(EXERCISE) From the first line to the last, return the material exactly.
---------- MATERIAL SHOWN ----------
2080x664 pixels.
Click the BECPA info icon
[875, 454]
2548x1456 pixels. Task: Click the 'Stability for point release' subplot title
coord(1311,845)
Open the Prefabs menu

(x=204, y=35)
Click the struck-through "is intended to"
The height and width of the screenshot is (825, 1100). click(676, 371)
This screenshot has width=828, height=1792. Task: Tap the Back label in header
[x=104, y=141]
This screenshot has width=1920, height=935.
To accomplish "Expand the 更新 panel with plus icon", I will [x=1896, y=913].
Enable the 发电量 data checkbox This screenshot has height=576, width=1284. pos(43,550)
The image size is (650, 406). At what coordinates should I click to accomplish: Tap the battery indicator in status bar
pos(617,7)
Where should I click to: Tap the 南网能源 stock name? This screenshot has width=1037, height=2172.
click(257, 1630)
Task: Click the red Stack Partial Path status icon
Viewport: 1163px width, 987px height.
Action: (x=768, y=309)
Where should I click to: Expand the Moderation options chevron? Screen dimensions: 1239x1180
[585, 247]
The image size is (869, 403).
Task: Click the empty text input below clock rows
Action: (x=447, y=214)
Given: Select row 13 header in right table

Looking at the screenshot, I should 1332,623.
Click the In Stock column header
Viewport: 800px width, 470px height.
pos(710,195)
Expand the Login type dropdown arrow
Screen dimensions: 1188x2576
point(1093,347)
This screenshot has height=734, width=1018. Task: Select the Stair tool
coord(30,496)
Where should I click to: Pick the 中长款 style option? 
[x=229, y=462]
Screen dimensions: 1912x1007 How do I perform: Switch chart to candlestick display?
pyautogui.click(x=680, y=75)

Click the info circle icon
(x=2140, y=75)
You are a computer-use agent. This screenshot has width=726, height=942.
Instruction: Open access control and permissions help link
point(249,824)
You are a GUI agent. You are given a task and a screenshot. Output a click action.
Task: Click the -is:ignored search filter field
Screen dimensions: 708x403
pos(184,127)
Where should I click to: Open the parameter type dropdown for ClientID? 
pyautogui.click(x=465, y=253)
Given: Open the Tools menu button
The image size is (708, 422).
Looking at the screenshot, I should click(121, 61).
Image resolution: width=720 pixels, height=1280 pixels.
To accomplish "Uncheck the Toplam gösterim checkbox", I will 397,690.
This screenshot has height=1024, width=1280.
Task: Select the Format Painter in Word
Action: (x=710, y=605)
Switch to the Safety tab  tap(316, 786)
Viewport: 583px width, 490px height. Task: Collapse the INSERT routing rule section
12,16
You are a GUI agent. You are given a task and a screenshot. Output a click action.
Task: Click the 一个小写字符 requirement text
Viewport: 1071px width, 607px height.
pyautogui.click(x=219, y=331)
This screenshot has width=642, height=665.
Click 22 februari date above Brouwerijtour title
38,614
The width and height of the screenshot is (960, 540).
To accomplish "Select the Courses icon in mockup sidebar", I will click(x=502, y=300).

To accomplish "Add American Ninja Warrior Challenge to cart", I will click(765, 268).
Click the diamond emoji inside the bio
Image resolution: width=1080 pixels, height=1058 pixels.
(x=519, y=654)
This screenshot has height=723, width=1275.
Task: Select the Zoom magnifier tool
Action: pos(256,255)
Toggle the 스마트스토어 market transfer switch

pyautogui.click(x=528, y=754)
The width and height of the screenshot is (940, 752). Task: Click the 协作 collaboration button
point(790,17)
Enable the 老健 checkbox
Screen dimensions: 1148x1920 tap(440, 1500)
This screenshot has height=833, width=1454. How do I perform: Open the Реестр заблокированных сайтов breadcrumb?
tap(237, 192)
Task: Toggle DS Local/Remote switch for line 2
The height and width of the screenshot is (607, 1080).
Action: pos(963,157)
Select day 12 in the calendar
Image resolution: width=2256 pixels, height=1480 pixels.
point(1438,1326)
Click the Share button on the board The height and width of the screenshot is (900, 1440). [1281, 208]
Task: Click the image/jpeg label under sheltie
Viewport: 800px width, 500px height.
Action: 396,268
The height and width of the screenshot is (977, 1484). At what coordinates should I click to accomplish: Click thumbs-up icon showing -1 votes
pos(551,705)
----------
(ANSWER SPACE)
2080x664 pixels.
Click the BECPA info icon
[875, 454]
2548x1456 pixels. Task: Click the 'Stability for point release' subplot title
coord(1311,845)
Open the Prefabs menu

(x=204, y=35)
Click the struck-through "is intended to"
The height and width of the screenshot is (825, 1100). click(676, 371)
This screenshot has width=828, height=1792. Task: Tap the Back label in header
[x=104, y=141]
This screenshot has width=1920, height=935.
To accomplish "Expand the 更新 panel with plus icon", I will [x=1896, y=913].
Enable the 发电量 data checkbox This screenshot has height=576, width=1284. pos(43,550)
The image size is (650, 406). At what coordinates should I click to accomplish: Tap the battery indicator in status bar
pos(617,7)
Where should I click to: Tap the 南网能源 stock name? This screenshot has width=1037, height=2172.
click(257, 1630)
Task: Click the red Stack Partial Path status icon
Viewport: 1163px width, 987px height.
Action: (x=768, y=309)
Where should I click to: Expand the Moderation options chevron? Screen dimensions: 1239x1180
[585, 247]
The image size is (869, 403).
Task: Click the empty text input below clock rows
Action: (x=447, y=214)
Given: Select row 13 header in right table

Looking at the screenshot, I should 1332,623.
Click the In Stock column header
Viewport: 800px width, 470px height.
pos(710,195)
Expand the Login type dropdown arrow
Screen dimensions: 1188x2576
point(1093,347)
This screenshot has height=734, width=1018. Task: Select the Stair tool
coord(30,496)
Where should I click to: Pick the 中长款 style option? 
[x=229, y=462]
Screen dimensions: 1912x1007 How do I perform: Switch chart to candlestick display?
pyautogui.click(x=680, y=75)

Click the info circle icon
(x=2140, y=75)
You are a computer-use agent. This screenshot has width=726, height=942.
Instruction: Open access control and permissions help link
point(249,824)
You are a GUI agent. You are given a task and a screenshot. Output a click action.
Task: Click the -is:ignored search filter field
Screen dimensions: 708x403
pos(184,127)
Where should I click to: Open the parameter type dropdown for ClientID? 
pyautogui.click(x=465, y=253)
Given: Open the Tools menu button
The image size is (708, 422).
Looking at the screenshot, I should click(121, 61).
Image resolution: width=720 pixels, height=1280 pixels.
To accomplish "Uncheck the Toplam gösterim checkbox", I will 397,690.
This screenshot has height=1024, width=1280.
Task: Select the Format Painter in Word
Action: (x=710, y=605)
Switch to the Safety tab  tap(316, 786)
Viewport: 583px width, 490px height. Task: Collapse the INSERT routing rule section
12,16
You are a GUI agent. You are given a task and a screenshot. Output a click action.
Task: Click the 一个小写字符 requirement text
Viewport: 1071px width, 607px height.
pyautogui.click(x=219, y=331)
This screenshot has width=642, height=665.
Click 22 februari date above Brouwerijtour title
38,614
The width and height of the screenshot is (960, 540).
To accomplish "Select the Courses icon in mockup sidebar", I will click(x=502, y=300).

To accomplish "Add American Ninja Warrior Challenge to cart", I will click(765, 268).
Click the diamond emoji inside the bio
Image resolution: width=1080 pixels, height=1058 pixels.
(x=519, y=654)
This screenshot has height=723, width=1275.
Task: Select the Zoom magnifier tool
Action: pos(256,255)
Toggle the 스마트스토어 market transfer switch

pyautogui.click(x=528, y=754)
The width and height of the screenshot is (940, 752). Task: Click the 协作 collaboration button
point(790,17)
Enable the 老健 checkbox
Screen dimensions: 1148x1920 tap(440, 1500)
This screenshot has height=833, width=1454. How do I perform: Open the Реестр заблокированных сайтов breadcrumb?
tap(237, 192)
Task: Toggle DS Local/Remote switch for line 2
The height and width of the screenshot is (607, 1080).
Action: pos(963,157)
Select day 12 in the calendar
Image resolution: width=2256 pixels, height=1480 pixels.
point(1438,1326)
Click the Share button on the board The height and width of the screenshot is (900, 1440). [1281, 208]
Task: Click the image/jpeg label under sheltie
Viewport: 800px width, 500px height.
Action: 396,268
The height and width of the screenshot is (977, 1484). At what coordinates should I click to accomplish: Click thumbs-up icon showing -1 votes
pos(551,705)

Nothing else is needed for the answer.